Cuando alguien me preguntaba en aquellos días por el Barça, me sentía tentado de contestarle que no solo era el mejor equipo del mundo, sino que muy probablemente iba a serlo durante una década. No solo tenía en sus filas a algunos de los mejores peloteros de la historia del fútbol, sino que, además, como conjunto era un competidor salvaje. Sin embargo, después de haber visto a Ronaldo (el bueno) cabalgando como Atila enfundado en la azulgrana, largándose al Inter, reventándose la rodilla, volviéndose gordo y marcando 104 goles con el Madrid, se me habían quitado las ganas de hacer vaticinios en esto del fútbol.
Ahora que el tiempo ha pasado, sigo opinando que la hegemonía azulgrana durante la segunda década del siglo XXI ha sido indiscutible. Solo las cuatro Champions a las que el Madrid hincó meritoriamente el colmillo pueden utilizarse como argumento para rebatirla, aunque debe marcarse con el correspondiente asterisco que: 1) En ninguna de ellas el Madrid se enfrentó al Barça en los cruces y 2) El Barça ha ganado en el Bernabéu 10 veces en 10 años entre 2009 y 2019. Varias de ellas, por goleada. Luego sí, reyes de Europa, pero cuando viene papá, todo el mundo sabe lo que pasa.

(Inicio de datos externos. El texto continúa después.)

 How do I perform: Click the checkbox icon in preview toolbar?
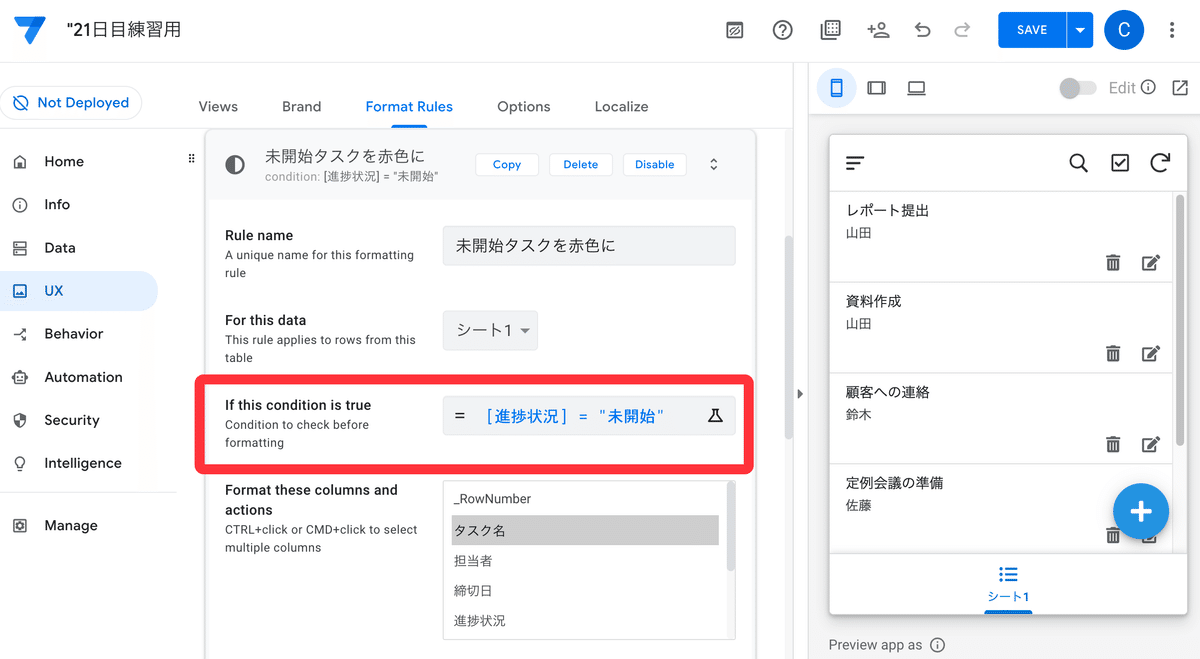[x=1120, y=162]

Es cierto que el rendimiento de este Barcelona en la Champions podría haber sido mejor. Pero la enciclopedia del fútbol está llena de equipos de época maltratados por la competición continental que darían cualquier cosa por haberla ganado tres veces en su mejor etapa. Y al final este Barça siempre sigue ahí, compitiéndola. Pese a ser barrido por el Bayern, pese a caer dos años seguidos ante un Atlético muy inferior, pese a Roma, pese a Liverpool... Ninguna de esas debacles, y ya no son pocas, lograron precipitar el fin de ciclo azulgrana.

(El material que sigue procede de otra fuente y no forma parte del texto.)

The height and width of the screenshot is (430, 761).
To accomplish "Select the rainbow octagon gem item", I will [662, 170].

Pero yo soy de la teoría de que a la mayoría de las personas lo peor que les pasa en la vida nunca les ocurre en un día señalado, sino un día entre semana cualquiera. Sin avisar. En plena hora de la cena, saliendo de trabajar o bajando al súper a por huevos. Y un poco de ese escalofrío, de ese horror vacui que debe de derramarse en tu interior cuando notas que tu corazón se salta un latido más de la cuenta y te falta el aire, que no te va a dar tiempo a esquivar ese coche que viene por el mismo carril que tú o que no estás preparado para la terrible noticia que una voz te está contando al otro lado del teléfono, recorrió ayer mi espinazo mientras veía el Clásico, aplazado a un miércoles cualquiera por las conspicuas razones del papanatismo patriotero.

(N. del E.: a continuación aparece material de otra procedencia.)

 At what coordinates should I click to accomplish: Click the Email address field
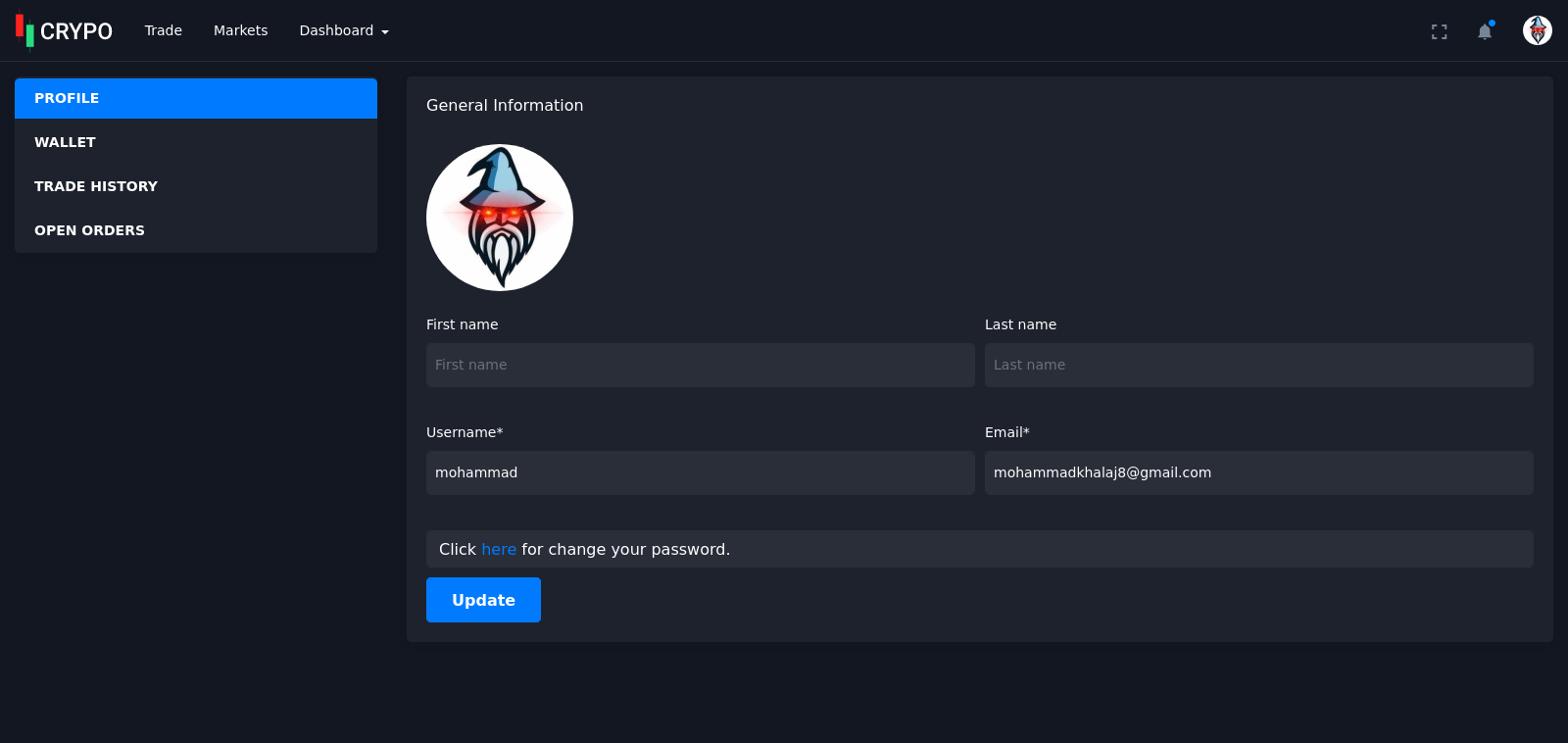[1258, 472]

Correcto, el Barça no perdió. Pero este Madrid, una banda cuyos mejores jugadores son Benzema, Casemiro y Modric, que no es ni titular, se ve tan cerca de los blaugranas que se permite el lujo de reivindicarse como superior e incluso de llorar por el VAR. Y eso, a estas alturas de temporada, es para mí el síntoma definitivo de que estamos ante un Barça zombi: parece que está vivo, pero no lo está. Parece que podría llegar a jugar bien, pero nunca lo hace. Parece que su entrenador se ha tomado en serio sus monstruosas cagadas de las dos últimas campañas y en esta sí tiene un plan, pero no hay plan alguno. Sale Arturo Vidal y a ver qué pasa.
Lo peor es que no hay nada más difícil que resucitar a un muerto. Aunque camine. O precisamente por eso.